This blog has been uncharacteristically quiet in recent weeks because I have been taking inventory regarding where to go from here. My intention all along was to pair nature photography with contemplative reflections. Why was I drawn to a certain image in the first place? What feelings and insights arise?
And then my mom became ill and died, and I find myself grappling with Big Questions and the many manifestations of grief. My writing has become more personal than I ever intended to share. Am I writing an autobiography of grief? Is it useful to share such personal feelings and experiences?
Much of the time, I honestly feel as if I am losing my mind – which I realize is one of the primary manifestations of grief. When I was in my twenties, I volunteered for an organization in Syracuse called Hope for Bereaved, which published a book called Hope for Bereaved: Understanding, Coping and Growing Through Grief that consists of short articles that address all kinds of losses. The title of the very first article is “I Wasn’t Going Crazy…I Was Grieving.” How reassuring!
It’s not only the loss of the deceased loved one that makes this season of grief so challenging. It’s the way relationships shift, like aftershocks from an earthquake. It feels as if the very foundation on which I stand has been removed from underneath me. Life feels unstable, unsupported. Even my sense of self feels like shifting sands. I have been floating in teardrops, releasing inhibitions, and dwelling in questions – Big Questions, like:
- Why am I here in the first place?
- Where does my responsibility to others begin and end?
- Is my ultimate responsibility to myself, to live fearlessly and follow my soul wherever it leads?
- How do I balance my own happiness and peace of mind with caring for others?
- Is there some kind of divine blueprint for my life, and if so, how am I doing so far? How can I tell?
- Or perhaps when all is said and done, is all the content from this lifetime just information to process and understand rather than to judge? (Will we review our life with an omniscience that allows us to see things as they really were, rather than through the limited, skewed lens of our own ego?)
Sometimes these questions threaten to overwhelm me, for I don’t have the answers and can be very hard on myself. Sometimes I wear myself out by giving in to the temptation to seek external stimulation by filling my mind with the voices and opinions of others, when true peace and fulfillment is an inside job cultivated more effectively by sitting alone and still and filling with light from the inside out. Only then can I beam light to others. But I can’t do that when my own battery is depleted.
It is more important than ever at this dark time of year to kindle the inner light and to be gentle with myself – especially now that my mom’s nurturing presence is absent from my life. Yesterday, it occurred to me that there’s nobody to buy me gloves and socks anymore. Sure, I can buy them for myself. However, that was something my mom always did – and that I often took for granted. She came through with sweet, small, comforting gestures that nobody else thought of. There’s a certain kind of love and care that is missing now and that needs to be cultivated in other ways. And there’s also the question of how to navigate new and unfamiliar relationship patterns. Who picks up the pieces? Who (and to what extent) cares for the most fragile family members? I try my best but cannot fill my mom’s shoes, and my attempts often feel awkward and clumsy.
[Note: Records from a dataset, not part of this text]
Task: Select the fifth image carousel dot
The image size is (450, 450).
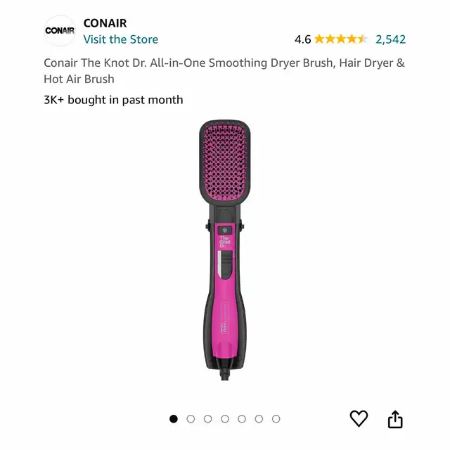Action: click(242, 419)
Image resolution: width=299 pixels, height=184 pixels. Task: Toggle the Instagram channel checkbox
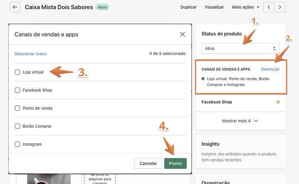pyautogui.click(x=17, y=144)

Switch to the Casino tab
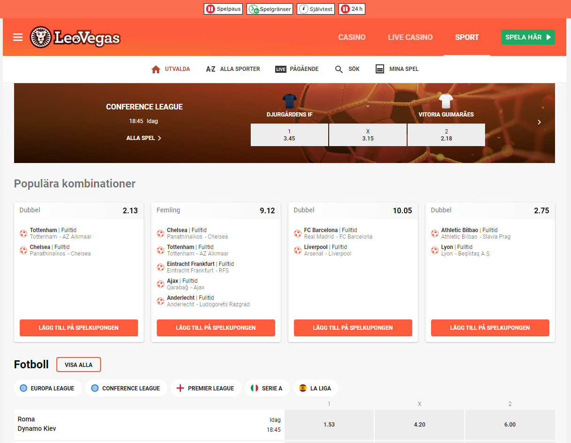pos(352,37)
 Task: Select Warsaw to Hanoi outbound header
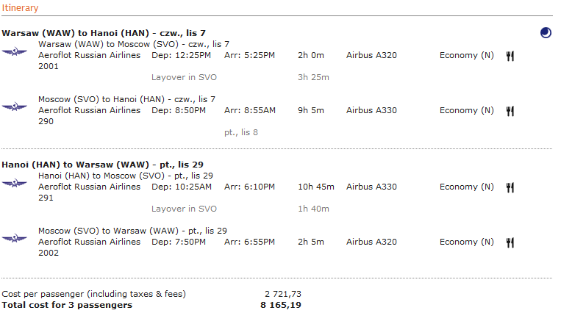(104, 33)
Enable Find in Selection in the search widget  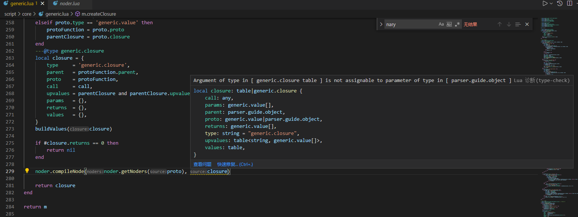pos(518,24)
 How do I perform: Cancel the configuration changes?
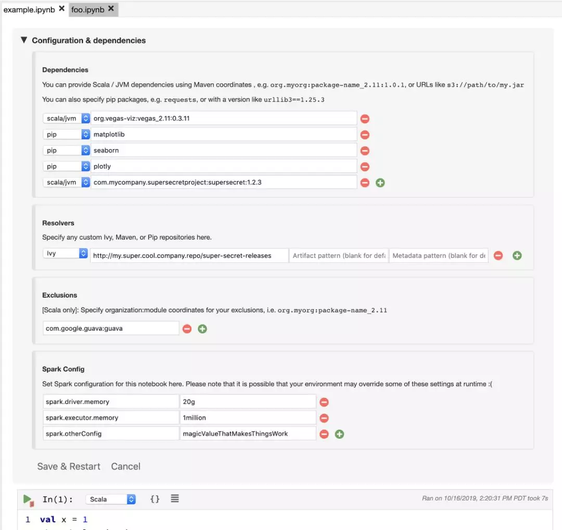pyautogui.click(x=126, y=466)
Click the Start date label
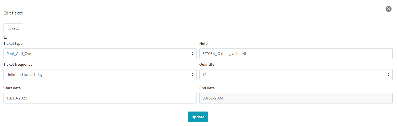397x126 pixels. pos(12,88)
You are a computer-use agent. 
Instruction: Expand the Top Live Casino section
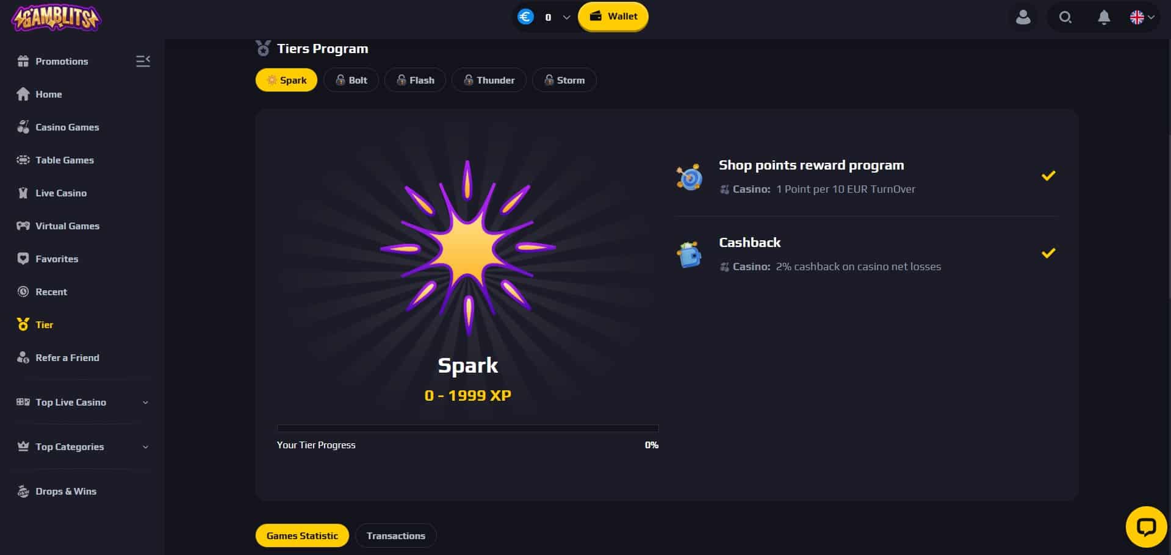pos(82,402)
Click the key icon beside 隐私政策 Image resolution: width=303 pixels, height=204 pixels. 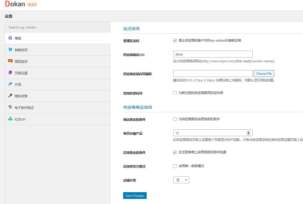click(x=10, y=96)
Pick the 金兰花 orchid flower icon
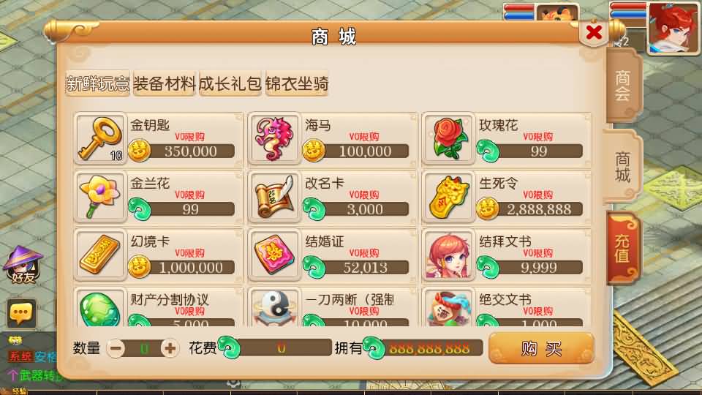This screenshot has height=395, width=702. pyautogui.click(x=100, y=197)
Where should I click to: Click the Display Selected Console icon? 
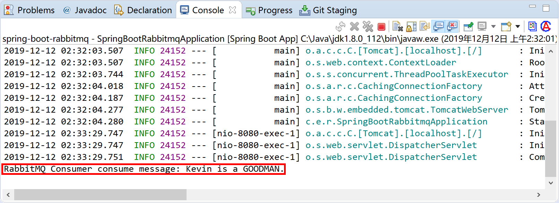click(482, 27)
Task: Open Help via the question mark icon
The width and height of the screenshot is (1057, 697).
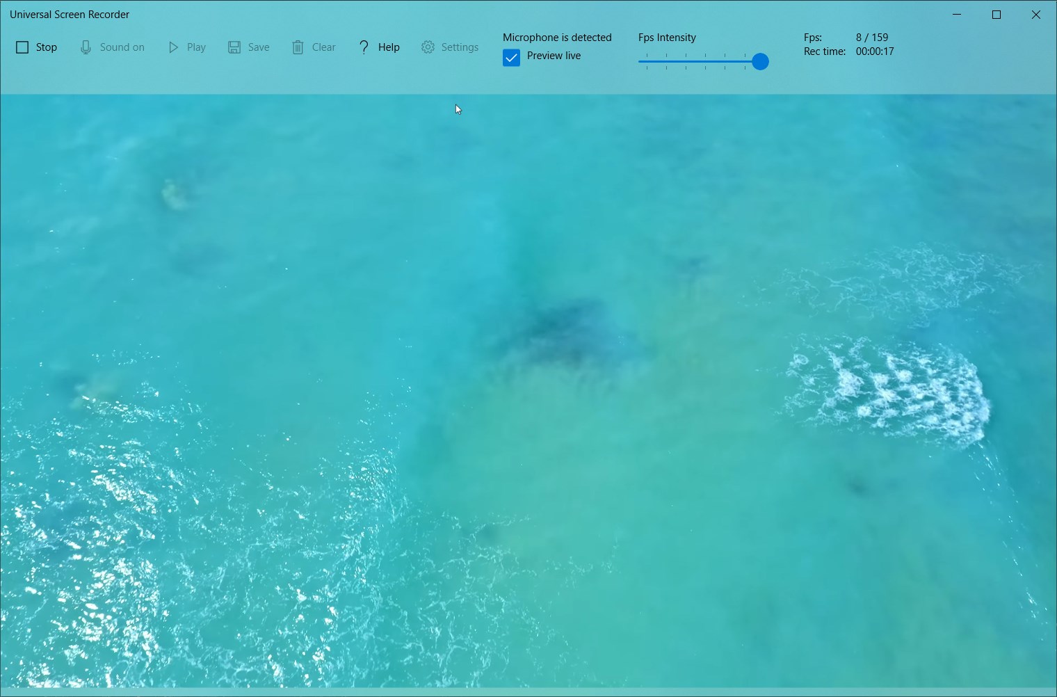Action: [x=364, y=47]
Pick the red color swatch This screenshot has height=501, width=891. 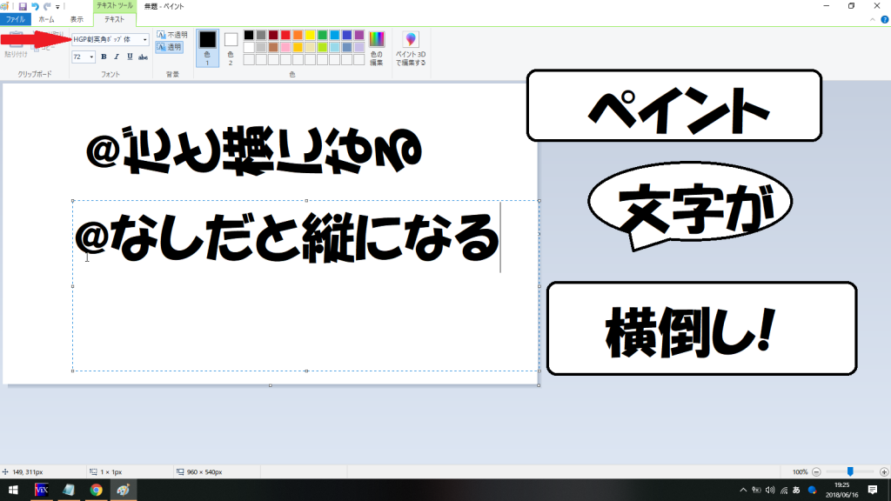285,35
It reminds me of what it was like to become a mother. Having a child changes your life monumentally, and I remember wondering: When will life return to normal? The reality was that it never would return to what it was before. You become accustomed to a new “normal.” And I think that’s what I’m dealing with now, in the wake of my mother’s death.
I find that when I feel overwhelmed by questions about how to manage relationships, the best I can do is to avoid taking the tempting detour into the thinking mind. Instead, take a deep breath and slow down. Return to the moment and practice self-care faithfully. Get enough sleep, to begin with. Meditate. Exercise. Eat right. Speak the truth. Say no when saying yes would overload my circuits. Channel the energy so it doesn’t get stuck inside me. Listen to and follow the internal compass known as intuition.
These responses might not provide the answers to the questions that arise. They might not be exciting. However, they restore me to a more centered, balanced state from which I can discern the next step. And that’s probably the best I can do. One step at a time, may I be led by the best and highest within me and honor the Self that unites us all.